(What you have to do):
Using the FAQ on steps after company incorporation in India, answer:
(a) How many days after incorporation does a company have to hold its first board meeting?
(b) Above what annual turnover does GST registration become mandatory in special category states?
(c) What is the statutory deadline for filing Form INC-20A?

Frequently Asked Questions
What is the first thing to do after company incorporation in India?
Verify your incorporation documents (CIN, PAN, TAN, MoA, AoA, DSCs) and immediately apply for opening a corporate bank account. The bank account is the bottleneck for all subsequent filings, as INC-20A requires proof of share capital deposit.
How soon must the first board meeting be held after incorporation?
Within 30 days of incorporation, as mandated by Section 173(1) of the Companies Act, 2013. Missing this deadline attracts a penalty of INR 25,000 on the company and INR 5,000 on each defaulting director.
Is GST registration mandatory for new startups in India?
GST registration is mandatory only if annual turnover exceeds INR 20 lakh (INR 10 lakh for special category states) or if you make inter-state supplies. However, voluntary registration is recommended for B2B startups as it enables clients to claim input tax credit and adds credibility.
What is Form INC-20A and when should it be filed?
Form INC-20A is the Declaration for Commencement of Business, mandatory for companies incorporated after 2 November 2018 with share capital. The statutory deadline is 180 days from incorporation, but best practice is to file within 30-60 days. Non-filing can lead to INR 50,000 penalty and ROC strike-off proceedings.

(Information provided):

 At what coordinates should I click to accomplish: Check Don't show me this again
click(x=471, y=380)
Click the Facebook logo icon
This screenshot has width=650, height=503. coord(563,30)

(Answer area):
(a) Within 30 days of incorporation.
(b) INR 10 lakh.
(c) 180 days from incorporation.